Ten obese, premenopausal women (age: 34.1 ± 2.7 yr; body mass index: 36.4 ± 0.9 kg/m2; values are means ± SE) volunteered for the study. All subjects completed a comprehensive medical examination, including a detailed history and physical examination, a resting electrocardiogram, standard blood tests, and an oral glucose tolerance test. None of the subjects had evidence of chronic illness or were taking medications known to affect lipid or protein metabolism. All subjects were sedentary (<1.5 h of exercise/wk) and had regular menses. Written, informed consent was obtained from all subjects before participation in the study, which was approved by the Institutional Review Board and the Center for Applied Research Sciences Scientific Advisory Committee of Washington University School of Medicine in St. Louis.

Experimental design.

All subjects completed two lipid/protein metabolism studies: one before and one after testosterone administration for 3 wk (1.25 g of 1% AndroGel was applied transdermally after showering in the evening, which was expected to deliver ∼1,250 μg of testosterone daily, assuming an absorption rate of 10%). Before and on the last day of treatment, subjects were admitted to the Clinical Research Unit in the late afternoon, after having been instructed to abstain from exercise and alcohol consumption for 3 days. At 1900, they consumed a standard meal and then rested in bed and fasted (except water) until completion of the study the next day.

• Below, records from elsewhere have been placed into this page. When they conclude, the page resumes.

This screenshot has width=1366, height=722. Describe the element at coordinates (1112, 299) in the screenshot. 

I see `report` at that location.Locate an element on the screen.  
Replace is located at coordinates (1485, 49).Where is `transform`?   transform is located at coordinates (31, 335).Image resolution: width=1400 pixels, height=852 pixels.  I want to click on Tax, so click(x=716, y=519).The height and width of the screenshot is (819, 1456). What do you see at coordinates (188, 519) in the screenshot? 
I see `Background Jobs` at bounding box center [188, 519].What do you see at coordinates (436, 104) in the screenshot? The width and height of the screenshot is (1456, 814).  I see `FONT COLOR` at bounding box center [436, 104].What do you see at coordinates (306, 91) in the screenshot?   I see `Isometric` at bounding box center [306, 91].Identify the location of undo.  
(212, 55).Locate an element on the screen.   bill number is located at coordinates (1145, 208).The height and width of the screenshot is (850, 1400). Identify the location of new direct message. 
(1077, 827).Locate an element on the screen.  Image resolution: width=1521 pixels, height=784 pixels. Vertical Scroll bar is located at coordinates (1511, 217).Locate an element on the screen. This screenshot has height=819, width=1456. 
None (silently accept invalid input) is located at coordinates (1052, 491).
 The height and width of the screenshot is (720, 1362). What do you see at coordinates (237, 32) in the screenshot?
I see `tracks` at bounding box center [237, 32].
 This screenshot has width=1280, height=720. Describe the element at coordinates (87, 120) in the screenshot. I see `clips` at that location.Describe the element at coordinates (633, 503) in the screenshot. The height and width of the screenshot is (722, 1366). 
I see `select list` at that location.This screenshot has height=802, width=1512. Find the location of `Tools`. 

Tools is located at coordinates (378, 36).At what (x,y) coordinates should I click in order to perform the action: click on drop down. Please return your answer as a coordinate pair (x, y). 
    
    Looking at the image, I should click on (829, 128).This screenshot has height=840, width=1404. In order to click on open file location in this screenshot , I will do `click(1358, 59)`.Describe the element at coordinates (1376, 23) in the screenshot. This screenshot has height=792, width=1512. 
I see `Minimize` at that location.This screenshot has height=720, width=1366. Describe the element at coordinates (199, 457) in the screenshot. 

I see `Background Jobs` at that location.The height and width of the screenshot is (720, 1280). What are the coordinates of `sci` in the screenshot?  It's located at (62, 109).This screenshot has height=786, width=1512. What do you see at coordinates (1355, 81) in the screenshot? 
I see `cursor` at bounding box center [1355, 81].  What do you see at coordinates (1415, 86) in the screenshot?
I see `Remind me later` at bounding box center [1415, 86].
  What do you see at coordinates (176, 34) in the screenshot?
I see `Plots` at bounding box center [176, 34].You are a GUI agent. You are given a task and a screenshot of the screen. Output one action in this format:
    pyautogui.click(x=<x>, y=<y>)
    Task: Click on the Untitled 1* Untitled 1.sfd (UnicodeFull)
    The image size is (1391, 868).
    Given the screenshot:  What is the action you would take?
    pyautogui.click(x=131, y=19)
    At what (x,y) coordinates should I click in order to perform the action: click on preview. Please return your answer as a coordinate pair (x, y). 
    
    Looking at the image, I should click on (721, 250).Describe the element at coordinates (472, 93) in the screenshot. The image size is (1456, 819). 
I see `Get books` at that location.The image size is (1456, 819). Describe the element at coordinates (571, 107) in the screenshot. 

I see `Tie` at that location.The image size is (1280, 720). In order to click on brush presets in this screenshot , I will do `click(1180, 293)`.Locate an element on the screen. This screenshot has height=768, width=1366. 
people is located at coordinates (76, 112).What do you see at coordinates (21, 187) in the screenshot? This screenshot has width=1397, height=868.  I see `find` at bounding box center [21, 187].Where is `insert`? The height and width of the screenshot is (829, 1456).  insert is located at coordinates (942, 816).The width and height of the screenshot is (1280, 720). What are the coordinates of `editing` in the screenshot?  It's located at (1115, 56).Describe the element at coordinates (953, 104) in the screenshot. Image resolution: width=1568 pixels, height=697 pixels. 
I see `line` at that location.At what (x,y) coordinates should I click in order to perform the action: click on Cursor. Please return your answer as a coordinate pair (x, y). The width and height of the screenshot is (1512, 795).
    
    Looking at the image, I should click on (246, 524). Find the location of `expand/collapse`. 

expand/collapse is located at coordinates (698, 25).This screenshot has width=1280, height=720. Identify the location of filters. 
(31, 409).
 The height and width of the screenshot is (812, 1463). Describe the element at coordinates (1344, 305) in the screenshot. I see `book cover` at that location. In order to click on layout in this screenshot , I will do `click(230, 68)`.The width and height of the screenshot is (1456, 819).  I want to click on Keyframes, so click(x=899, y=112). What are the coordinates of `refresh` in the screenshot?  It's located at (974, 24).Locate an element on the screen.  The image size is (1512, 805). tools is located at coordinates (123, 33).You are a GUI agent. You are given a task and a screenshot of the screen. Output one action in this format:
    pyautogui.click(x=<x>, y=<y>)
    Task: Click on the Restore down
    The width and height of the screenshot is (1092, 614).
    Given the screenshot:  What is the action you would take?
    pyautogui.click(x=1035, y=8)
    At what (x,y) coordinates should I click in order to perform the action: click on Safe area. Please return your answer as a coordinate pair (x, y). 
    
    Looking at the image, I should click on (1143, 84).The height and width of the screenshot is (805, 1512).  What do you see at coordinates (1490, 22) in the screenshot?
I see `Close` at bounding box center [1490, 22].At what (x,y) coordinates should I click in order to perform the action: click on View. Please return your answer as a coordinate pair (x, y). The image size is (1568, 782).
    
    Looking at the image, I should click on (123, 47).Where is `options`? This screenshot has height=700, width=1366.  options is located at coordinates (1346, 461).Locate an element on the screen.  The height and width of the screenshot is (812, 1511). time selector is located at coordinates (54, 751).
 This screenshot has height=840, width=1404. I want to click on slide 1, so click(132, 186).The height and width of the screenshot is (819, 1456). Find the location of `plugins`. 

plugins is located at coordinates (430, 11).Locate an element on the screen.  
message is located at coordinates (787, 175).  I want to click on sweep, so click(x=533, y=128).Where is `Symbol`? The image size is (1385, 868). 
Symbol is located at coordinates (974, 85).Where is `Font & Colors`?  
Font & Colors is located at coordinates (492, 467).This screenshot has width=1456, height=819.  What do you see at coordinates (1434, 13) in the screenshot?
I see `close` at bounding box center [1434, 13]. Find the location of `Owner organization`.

The following morning, at ∼0530, a catheter was inserted into a forearm vein to administer stable isotope labeled tracers, and a second catheter was inserted into a contralateral hand vein, which was heated to 55°C by using a thermostatically controlled box, to obtain arterialized blood samples. Blood samples were obtained immediately before the administration of stable isotope labeled tracers (all purchased from Cambridge Isotope Laboratories, Andover, MA) to determine plasma substrate and insulin concentrations, serum testosterone concentration, and background glycerol, palmitate, and leucine tracer-to-tracee ratios (TTR) in plasma and in VLDL-TG and VLDL-apoB-100, and α-ketoisocaproate (KIC) TTR in plasma. At 0700, a bolus of [1,1,2,3,3-2H5]glycerol (50 μmol/kg body wt), dissolved in 0.9% NaCl solution, was administered through the catheter in the forearm vein, followed by constant infusions of [2,2-2H2]palmitate (0.035 μmol·kg body wt−1·min−1), dissolved in 25% human albumin solution, and [5,5,5-2H3]leucine (0.12 μmol·kg body wt−1·min−1; prime: 7.2 μmol/kg body wt) dissolved in 0.9% NaCl solution, for 12 h. Blood samples were obtained at 5, 15, 30, 60, 90, and 120 min, and then every hour for 10 h to determine glycerol, palmitate, and leucine TTRs in plasma and in VLDL-TG and VLDL-apoB-100 and α-KIC TTR in plasma. Muscle biopsies were obtained from the vastus lateralis, during local anesthesia (2% lidocaine), at 60 min and 240 min after the start of the tracer infusion to determine leucine TTR in muscle protein and the muscle free leucine pool.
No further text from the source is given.